Why do you think those three are parallel?

 

[jbriggs444]

I edited subscripts. How can I collapse parallel/series resistors into one when single resistor is parallel and also series, depending resistor I consider it with.

Here is an algorithm, off the top of my head.

First pass: Look for a wiring path that goes directly from one end of a resistor to its other end without passing through any other device. If there is such a path then that resistor is shorted. Remove it from the diagram. Keep looking at the remaining resistors.

Second pass: Look for devices that are connected on one end only. If there is such a device, it's an open circuit, doing nothing. Remove it from the diagram. Restart the second pass on the simplified diagram.

Third pass: Look for pieces of the network that are completely isolated from the piece you care about. No wires or devices going between the one part and the other. If found, remove the detached piece from the diagram and keep looking for other isolated pieces.

Fourth pass: Focus on a single pair of resistors at a time.

Look for a wiring path between one resistor and the other. Is there a wiring path that leads from one to the other that does not cross any other devices? If no such path exists then they are neither series nor parallel. STOP. Try another pair of resistors.

If such a path is found, then the pair might be either series or parallel. Keep considering. We know that the resistors are connected to each other at one end. Look at the opposite ends.

If a path exists connecting the opposite ends to one another then that's a parallel pair of resistors. Compute the equivalent resistance of the parallel pair and replace the pair with the equivalent single resistor. STOP. Restart the search for pairs of resistors in the new simplified diagram.

If no such path exists connecting the opposite ends then the pair still might be series. Look for other devices attached to the wire between the two ends that are connected to one another. If no other devices are connected on this path then the resistors are in series. Compute the equivalent resistance of the series pair and replace it with the equivalent single resistor. STOP. Restart the search for pairs of resistors in the new simplified diagram.

If there are other devices hanging off of the path between the connected ends then the pair is neither series nor parallel. STOP. Try another pair of resistors.

If you run out of resistor pairs, then the network is either down to one resistor (you win!) or will need to be simplified with more sophisticated methods.

 

[lbwet]

Why do you think those three are parallel?

Here is an algorithm, off the top of my head.

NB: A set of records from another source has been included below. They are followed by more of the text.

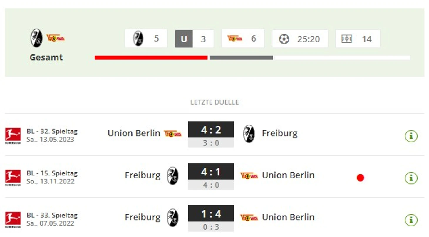Screen dimensions: 429x237
Task: Show match info for the 07.05.2022 game
Action: point(411,220)
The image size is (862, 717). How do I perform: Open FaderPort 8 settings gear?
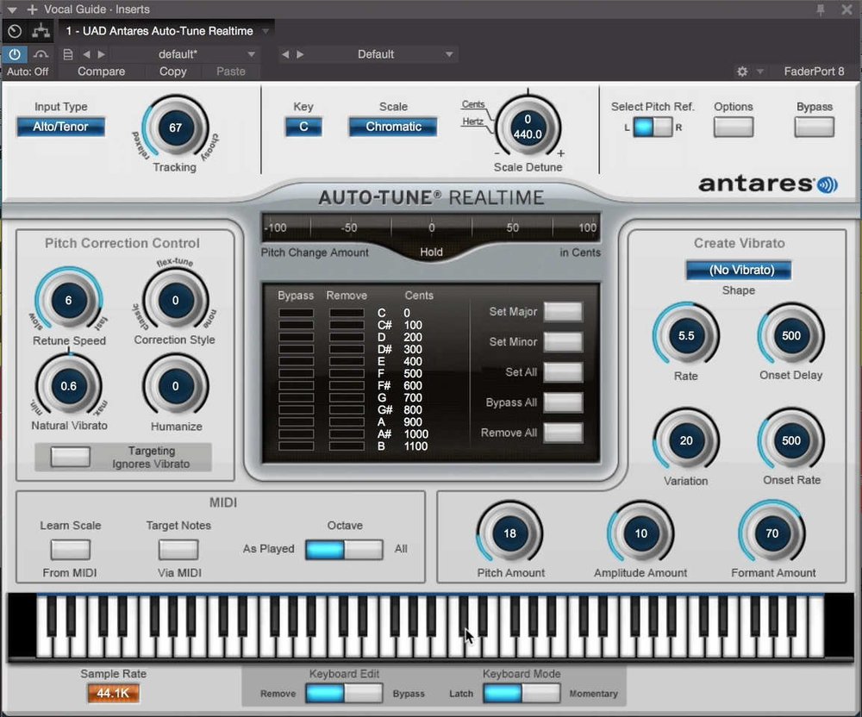[x=740, y=72]
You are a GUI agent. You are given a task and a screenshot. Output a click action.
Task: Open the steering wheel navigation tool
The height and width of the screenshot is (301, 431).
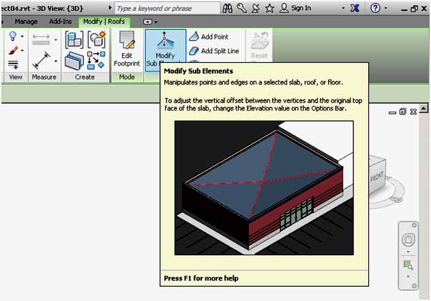[x=409, y=240]
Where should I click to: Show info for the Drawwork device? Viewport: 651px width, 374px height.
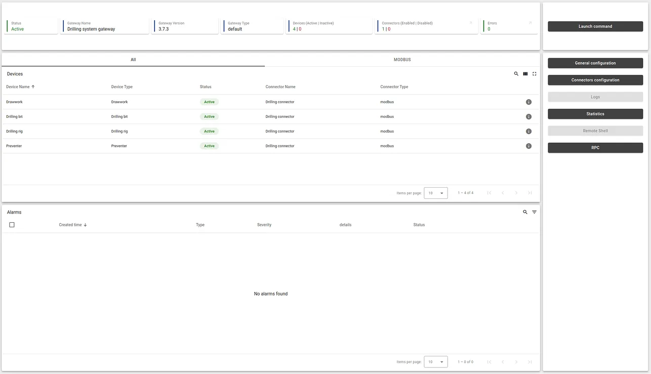tap(528, 102)
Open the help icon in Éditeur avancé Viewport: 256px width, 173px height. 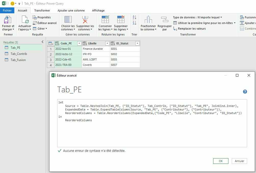(245, 92)
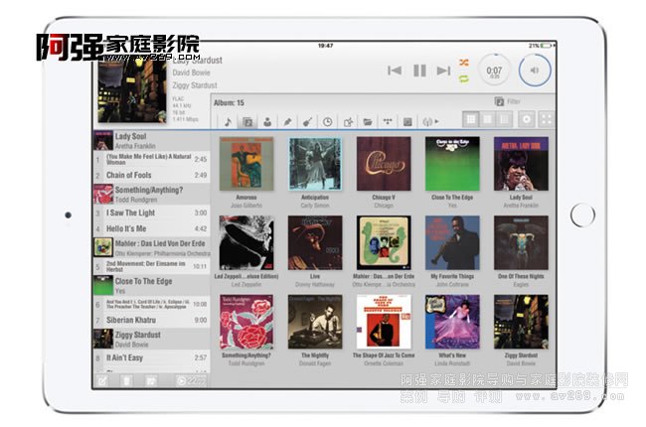Edit the playlist with pencil icon
Viewport: 646px width, 427px height.
[x=101, y=381]
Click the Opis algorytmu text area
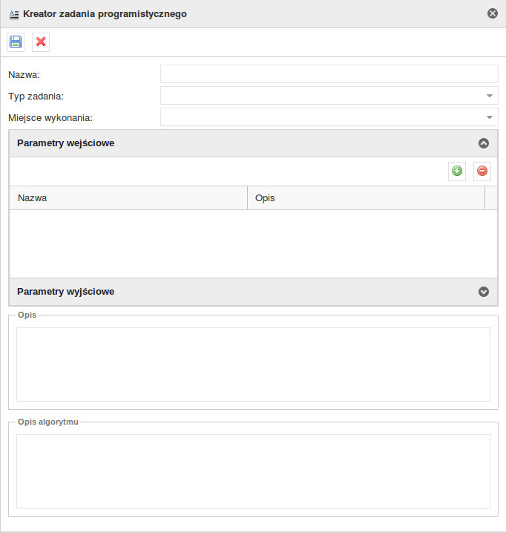 [x=253, y=471]
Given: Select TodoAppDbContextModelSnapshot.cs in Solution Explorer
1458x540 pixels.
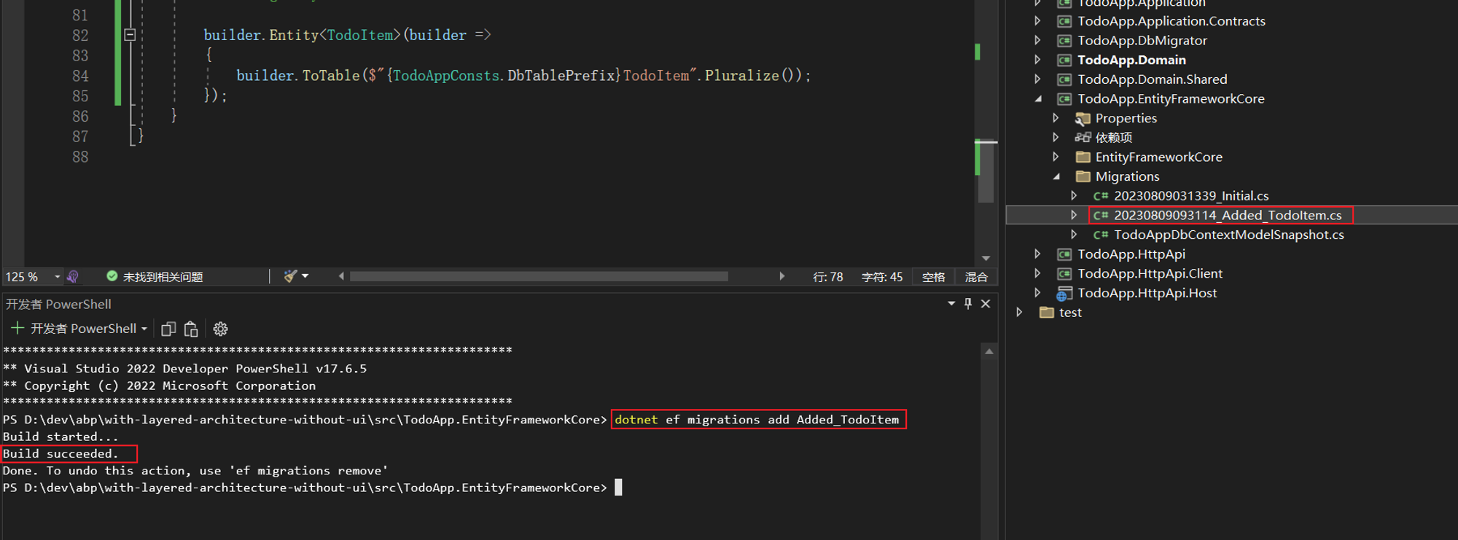Looking at the screenshot, I should [1228, 235].
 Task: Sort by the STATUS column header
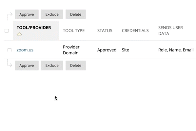click(105, 30)
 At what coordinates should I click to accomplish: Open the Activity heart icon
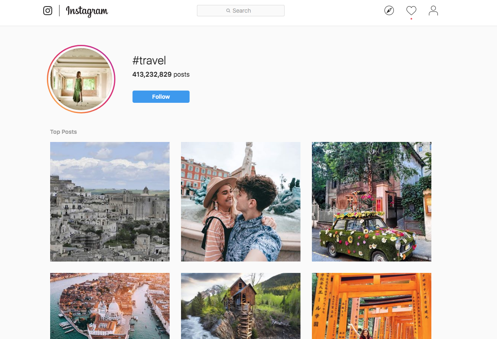tap(411, 11)
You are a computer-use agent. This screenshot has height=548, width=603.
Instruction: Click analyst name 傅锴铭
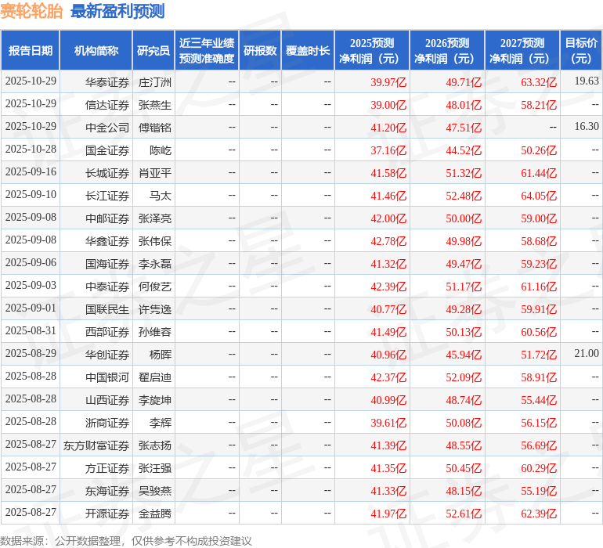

We take R₃ and R₄, which are parallel, compute resistance which is R/2, and replace with one resistor. Now this resistor is series with R₂, compute again and we get 3R/2. This resistor will be parallel with R₁, thus Rₜₒₜₐₗ=(1/3R/2+1/R)⁻¹=(2/3R+1/R)⁻¹=(5/3R)⁻¹=R*3/5.

 

[FactChecker]

We take R₃ and R₄, which are parallel, compute resistance which is R/2, and replace with one resistor. Now this resistor is series with R₂, compute again and we get 3R/2. This resistor will be parallel with R₁, thus Rₜₒₜₐₗ=(1/3R/2+1/R)⁻¹=(2/3R+1/R)⁻¹=(5/3R)⁻¹=R*3/5.

I haven't checked your calculations, but that is the right approach. Instead of looking at the top-level whole diagram, look for any little simple pieces and simplify them (R3 & R4 parallel => 1/2R first). Make pass after pass (R2 & 1/2R in series next), each time doing what you can to simplify little pieces. Eventually the whole diagram is one resistance.